Non a caso la Champions è il suo territorio di caccia, ne ha vinte tre e punta alla quarta come nessun altro allenatore al mondo ed è convinto di poter raggiungere la seconda finale consecutiva «per entrare nella storia».
Ma più che la Juve, a minacciare il dominio del Madrid è una vena neppure sottile di masochismo. Difficile tenerlo a bada, anche in giornate così. Il monumento Casillas e i tifosi sono ai ferri corti, Bale si sente sottostimato e vorrebbe tornare in Premier League, la diffidenza nei confronti della squadra sta prendendo il sopravvento sull’ottimismo. Mentre Kroos è acciaccato e Benzema sta bene ma non gioca da quasi un mese. «Siamo concentrati ed entusiasti. Vogliamo giocare un’altra finale», dice Ancelotti provando a riportare la quiete a Valdebebas. In fondo basta l’1-0. E i numeri dell’armata blanca dentro il fortino dovrebbero aumentare la fiducia. L’ultima volta che il Madrid è rimasto a digiuno davanti alla sua gente è oltre quattro anni fa (27 aprile 2011) con Mourinho e ha sempre segnato nelle ultime 51 partite al Bernabeu. Ad alimentare il partito dei pessimisti, invece, sono le tre uscite recenti in cui i campioni hanno sempre subito due gol e le ultime due senza vittorie. Ancelotti ha ricordato che a Torino, prima di perdere, ha rischiato di vincere e adesso ci riproverà rilanciando Benzema al centro dell’attacco (Chicharito in ogni caso è pronto in panchina), riportando Ramos in dife s a , giocando con un centrocampo ad alto tasso tecnico e spiccatamente offensivo con Isco e James Rodriguez ai lati di Kroos.

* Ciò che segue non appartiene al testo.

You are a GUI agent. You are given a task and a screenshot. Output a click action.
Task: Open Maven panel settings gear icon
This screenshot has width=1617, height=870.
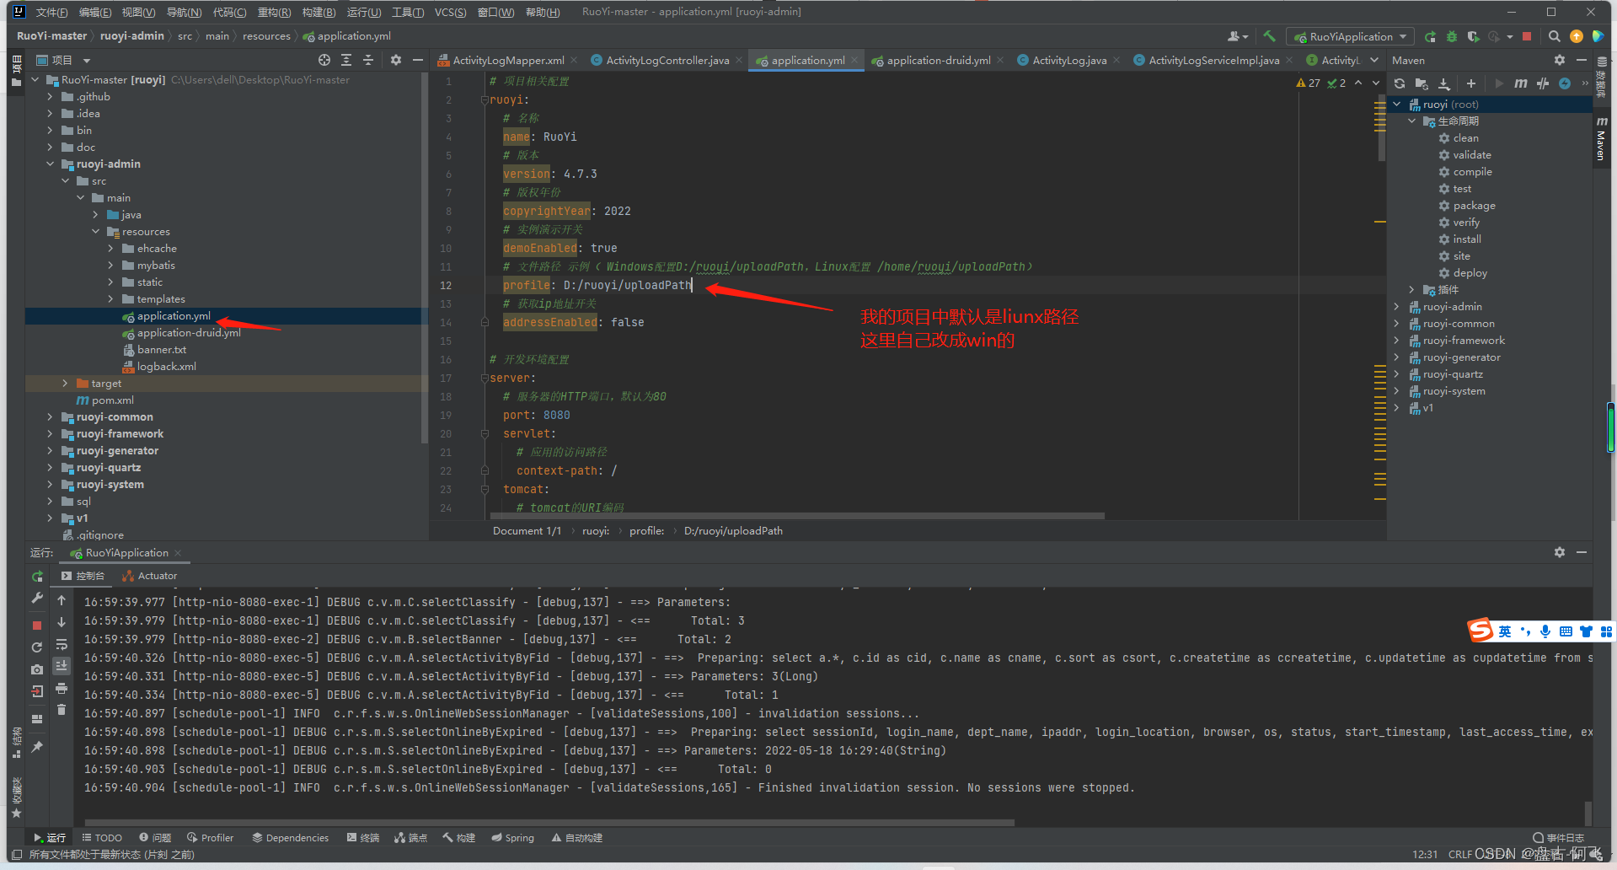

La società ha chiesto unità di intenti ad una tifoseria nevrotica. Stasera prevarrà la ragion di stato. Almeno all’inizio le polemiche saranno accantonate perché, come dice Carletto, «Tutto il madridismo capirà quanto vale la partita con la Juve e ci aiuterà come è stato contro l’Atletico » . I tifosi aspetteranno la squadra fuori dal Bernabeu, nella Plaza Sagrado Corazones, per lanciarla verso la finale. Ma se le cose non dovessero andare per il verso giusto, il paradiso diventerà l’inferno. E Carletto potrà scegliersi un’altra squadra dove insegnare il suo calcio di qualità.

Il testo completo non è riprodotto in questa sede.